» The task
Count up the lines in the listing below that hold "Share", and answer with the total alone.

» Data in this exercise
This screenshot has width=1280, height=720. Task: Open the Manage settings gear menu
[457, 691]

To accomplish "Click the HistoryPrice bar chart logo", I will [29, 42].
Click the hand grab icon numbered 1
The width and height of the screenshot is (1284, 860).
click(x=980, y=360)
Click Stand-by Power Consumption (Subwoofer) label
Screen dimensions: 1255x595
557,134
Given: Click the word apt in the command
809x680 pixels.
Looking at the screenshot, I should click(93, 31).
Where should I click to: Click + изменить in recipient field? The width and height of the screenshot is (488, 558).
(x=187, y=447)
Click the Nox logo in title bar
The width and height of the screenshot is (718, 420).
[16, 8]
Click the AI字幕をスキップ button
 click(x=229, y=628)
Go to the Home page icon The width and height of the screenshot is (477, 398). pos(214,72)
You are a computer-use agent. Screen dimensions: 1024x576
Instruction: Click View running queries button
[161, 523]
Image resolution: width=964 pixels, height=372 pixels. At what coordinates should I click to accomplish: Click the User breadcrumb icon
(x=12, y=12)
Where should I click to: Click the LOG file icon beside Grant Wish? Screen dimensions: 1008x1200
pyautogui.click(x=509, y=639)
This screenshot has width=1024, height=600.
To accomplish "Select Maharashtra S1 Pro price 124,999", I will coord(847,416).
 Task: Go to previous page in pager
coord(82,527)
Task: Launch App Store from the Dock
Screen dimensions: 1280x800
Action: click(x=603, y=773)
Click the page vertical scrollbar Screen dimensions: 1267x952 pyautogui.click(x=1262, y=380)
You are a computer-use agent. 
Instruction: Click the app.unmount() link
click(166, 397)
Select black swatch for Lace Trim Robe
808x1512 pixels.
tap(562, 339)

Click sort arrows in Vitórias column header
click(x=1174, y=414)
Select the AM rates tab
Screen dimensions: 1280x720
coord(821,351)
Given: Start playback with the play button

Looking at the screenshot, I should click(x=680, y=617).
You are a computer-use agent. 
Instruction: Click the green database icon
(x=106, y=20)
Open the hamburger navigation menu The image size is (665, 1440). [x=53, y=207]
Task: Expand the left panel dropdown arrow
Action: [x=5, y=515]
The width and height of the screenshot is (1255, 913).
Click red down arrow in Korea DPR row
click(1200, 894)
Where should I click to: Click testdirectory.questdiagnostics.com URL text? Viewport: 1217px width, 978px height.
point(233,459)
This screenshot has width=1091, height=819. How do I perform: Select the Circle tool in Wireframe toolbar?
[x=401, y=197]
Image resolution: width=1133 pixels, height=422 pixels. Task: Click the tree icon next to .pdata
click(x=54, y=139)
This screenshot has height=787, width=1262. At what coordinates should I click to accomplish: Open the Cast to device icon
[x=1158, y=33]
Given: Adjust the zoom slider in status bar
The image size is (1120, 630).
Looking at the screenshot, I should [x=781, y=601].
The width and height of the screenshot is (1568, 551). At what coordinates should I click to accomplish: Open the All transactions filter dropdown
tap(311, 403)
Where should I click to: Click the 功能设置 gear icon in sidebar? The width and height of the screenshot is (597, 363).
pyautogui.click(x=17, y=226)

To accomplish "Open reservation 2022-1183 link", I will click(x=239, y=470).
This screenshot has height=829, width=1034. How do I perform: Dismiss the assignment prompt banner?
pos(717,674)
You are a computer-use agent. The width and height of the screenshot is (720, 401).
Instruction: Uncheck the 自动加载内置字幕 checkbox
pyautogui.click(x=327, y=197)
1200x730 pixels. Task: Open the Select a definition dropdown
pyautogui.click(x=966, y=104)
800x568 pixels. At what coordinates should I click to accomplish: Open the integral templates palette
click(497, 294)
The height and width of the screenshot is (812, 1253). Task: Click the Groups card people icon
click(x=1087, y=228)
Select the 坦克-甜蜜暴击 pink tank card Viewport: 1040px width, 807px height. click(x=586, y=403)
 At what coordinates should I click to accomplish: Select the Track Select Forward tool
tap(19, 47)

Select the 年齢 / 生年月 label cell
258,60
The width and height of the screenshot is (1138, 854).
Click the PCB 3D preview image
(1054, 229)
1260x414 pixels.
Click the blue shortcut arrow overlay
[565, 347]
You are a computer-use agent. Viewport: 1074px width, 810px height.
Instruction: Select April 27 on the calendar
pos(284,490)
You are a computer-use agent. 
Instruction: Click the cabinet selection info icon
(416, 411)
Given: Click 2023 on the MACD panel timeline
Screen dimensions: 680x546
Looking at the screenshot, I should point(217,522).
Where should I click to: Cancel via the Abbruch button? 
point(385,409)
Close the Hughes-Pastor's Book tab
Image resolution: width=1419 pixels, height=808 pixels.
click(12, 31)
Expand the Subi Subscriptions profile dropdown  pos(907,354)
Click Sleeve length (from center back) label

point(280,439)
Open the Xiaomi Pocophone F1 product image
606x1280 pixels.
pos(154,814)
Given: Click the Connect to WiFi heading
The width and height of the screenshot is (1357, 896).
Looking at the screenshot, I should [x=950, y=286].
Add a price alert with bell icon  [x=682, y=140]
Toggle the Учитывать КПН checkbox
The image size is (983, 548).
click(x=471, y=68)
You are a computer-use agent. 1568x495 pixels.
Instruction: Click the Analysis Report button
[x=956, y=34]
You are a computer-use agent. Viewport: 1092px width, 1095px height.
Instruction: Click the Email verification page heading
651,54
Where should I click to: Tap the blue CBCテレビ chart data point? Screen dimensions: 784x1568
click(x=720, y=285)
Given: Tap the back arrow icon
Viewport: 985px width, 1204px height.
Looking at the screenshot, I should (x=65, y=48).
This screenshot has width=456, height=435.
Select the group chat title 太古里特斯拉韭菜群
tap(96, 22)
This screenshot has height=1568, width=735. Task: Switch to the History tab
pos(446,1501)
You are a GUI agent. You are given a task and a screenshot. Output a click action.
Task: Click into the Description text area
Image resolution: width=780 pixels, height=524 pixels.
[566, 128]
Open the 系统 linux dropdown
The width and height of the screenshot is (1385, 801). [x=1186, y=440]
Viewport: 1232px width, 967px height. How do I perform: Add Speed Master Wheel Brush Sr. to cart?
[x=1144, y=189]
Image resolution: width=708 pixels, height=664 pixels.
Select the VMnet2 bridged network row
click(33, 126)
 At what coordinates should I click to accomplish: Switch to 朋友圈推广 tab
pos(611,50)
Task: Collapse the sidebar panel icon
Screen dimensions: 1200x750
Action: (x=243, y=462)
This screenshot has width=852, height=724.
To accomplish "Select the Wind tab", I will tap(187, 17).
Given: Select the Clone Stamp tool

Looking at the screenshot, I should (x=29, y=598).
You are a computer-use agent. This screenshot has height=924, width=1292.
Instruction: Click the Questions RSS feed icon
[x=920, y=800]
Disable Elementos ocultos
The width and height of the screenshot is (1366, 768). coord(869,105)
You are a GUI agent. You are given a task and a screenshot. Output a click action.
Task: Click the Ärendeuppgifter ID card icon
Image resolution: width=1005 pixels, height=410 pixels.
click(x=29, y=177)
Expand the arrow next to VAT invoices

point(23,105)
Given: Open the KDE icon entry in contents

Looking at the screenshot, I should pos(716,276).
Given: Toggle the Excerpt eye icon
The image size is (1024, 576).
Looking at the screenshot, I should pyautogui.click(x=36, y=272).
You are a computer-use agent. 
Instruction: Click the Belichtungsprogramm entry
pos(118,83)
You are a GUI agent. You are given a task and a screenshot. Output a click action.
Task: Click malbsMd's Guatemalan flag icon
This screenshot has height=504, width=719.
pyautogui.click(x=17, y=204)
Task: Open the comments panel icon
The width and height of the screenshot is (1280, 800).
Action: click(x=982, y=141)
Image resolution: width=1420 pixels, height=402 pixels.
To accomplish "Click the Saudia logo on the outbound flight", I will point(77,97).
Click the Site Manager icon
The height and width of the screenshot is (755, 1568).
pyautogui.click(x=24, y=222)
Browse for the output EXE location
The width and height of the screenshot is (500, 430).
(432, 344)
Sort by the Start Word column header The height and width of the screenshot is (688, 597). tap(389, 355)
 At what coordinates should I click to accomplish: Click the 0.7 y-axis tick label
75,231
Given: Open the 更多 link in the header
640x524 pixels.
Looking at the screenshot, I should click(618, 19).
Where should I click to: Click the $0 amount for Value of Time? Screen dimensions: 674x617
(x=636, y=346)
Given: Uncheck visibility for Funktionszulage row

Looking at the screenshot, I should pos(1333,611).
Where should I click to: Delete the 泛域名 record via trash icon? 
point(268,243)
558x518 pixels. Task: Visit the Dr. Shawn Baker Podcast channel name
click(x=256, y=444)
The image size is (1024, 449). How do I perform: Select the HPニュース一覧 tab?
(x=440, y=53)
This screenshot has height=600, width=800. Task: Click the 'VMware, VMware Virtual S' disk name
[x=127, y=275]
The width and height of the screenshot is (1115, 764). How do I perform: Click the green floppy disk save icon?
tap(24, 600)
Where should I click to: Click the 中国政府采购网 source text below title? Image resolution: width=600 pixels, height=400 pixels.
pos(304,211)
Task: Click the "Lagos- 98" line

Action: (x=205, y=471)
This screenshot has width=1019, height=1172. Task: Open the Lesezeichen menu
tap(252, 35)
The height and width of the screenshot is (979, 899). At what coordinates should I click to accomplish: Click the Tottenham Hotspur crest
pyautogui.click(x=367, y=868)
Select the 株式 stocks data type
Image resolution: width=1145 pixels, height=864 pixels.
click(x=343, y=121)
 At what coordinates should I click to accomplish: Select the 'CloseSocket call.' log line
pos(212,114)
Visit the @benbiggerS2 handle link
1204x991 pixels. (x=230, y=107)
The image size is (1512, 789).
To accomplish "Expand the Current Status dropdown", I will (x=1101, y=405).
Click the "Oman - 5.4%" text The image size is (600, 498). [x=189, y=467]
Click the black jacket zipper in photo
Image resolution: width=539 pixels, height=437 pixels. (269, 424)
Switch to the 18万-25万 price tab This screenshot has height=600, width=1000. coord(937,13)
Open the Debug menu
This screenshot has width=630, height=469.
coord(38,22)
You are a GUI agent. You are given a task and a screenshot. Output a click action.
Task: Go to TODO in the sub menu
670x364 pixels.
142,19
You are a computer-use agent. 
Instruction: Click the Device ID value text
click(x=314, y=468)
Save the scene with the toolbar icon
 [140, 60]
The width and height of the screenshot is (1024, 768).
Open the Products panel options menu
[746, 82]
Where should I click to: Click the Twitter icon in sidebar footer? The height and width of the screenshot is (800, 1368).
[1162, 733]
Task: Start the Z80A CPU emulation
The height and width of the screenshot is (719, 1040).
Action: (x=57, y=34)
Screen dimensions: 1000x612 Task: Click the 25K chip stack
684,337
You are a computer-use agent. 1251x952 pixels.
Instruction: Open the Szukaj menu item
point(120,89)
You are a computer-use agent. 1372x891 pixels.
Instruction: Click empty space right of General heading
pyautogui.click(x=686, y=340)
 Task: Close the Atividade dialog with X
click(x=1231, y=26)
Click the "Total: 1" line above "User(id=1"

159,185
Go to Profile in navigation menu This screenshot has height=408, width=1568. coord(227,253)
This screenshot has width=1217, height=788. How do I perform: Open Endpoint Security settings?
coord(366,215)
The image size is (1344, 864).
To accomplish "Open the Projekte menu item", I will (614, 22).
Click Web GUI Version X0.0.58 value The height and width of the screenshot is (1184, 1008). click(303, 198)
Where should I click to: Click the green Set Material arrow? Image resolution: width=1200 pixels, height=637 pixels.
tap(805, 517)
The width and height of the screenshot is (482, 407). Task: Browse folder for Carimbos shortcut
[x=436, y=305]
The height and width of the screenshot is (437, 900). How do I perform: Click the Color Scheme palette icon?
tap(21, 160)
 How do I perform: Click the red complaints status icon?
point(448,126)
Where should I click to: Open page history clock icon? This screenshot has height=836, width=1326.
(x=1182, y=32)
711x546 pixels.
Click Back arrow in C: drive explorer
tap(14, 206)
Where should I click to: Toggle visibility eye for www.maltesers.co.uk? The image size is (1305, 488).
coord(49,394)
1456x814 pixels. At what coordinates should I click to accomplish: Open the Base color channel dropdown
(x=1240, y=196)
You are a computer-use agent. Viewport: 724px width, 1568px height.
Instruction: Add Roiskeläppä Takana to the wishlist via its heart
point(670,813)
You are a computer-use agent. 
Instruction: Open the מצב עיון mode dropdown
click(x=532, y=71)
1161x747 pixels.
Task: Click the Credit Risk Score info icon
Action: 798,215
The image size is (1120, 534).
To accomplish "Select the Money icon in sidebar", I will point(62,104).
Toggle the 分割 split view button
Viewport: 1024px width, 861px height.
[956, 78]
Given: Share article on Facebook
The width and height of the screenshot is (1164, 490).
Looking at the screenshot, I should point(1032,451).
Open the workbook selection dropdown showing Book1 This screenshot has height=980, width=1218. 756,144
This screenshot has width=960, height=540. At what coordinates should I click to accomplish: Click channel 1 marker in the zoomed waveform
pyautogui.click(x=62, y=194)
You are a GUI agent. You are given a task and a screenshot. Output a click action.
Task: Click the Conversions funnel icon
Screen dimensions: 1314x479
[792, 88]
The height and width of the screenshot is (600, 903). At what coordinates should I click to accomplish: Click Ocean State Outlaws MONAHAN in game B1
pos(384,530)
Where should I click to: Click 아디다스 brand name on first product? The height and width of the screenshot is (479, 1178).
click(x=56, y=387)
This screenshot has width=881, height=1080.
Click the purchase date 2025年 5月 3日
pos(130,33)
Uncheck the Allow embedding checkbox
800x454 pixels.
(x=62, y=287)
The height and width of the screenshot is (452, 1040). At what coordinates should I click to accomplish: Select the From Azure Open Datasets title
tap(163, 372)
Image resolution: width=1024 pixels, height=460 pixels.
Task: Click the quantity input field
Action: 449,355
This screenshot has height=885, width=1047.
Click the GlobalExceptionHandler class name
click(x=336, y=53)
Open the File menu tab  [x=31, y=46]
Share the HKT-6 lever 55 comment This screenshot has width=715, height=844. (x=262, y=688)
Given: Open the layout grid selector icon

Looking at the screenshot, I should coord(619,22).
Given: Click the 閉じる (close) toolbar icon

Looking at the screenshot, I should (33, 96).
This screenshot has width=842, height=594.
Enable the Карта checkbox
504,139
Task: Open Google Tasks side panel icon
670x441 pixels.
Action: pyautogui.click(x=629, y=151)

» Reply
2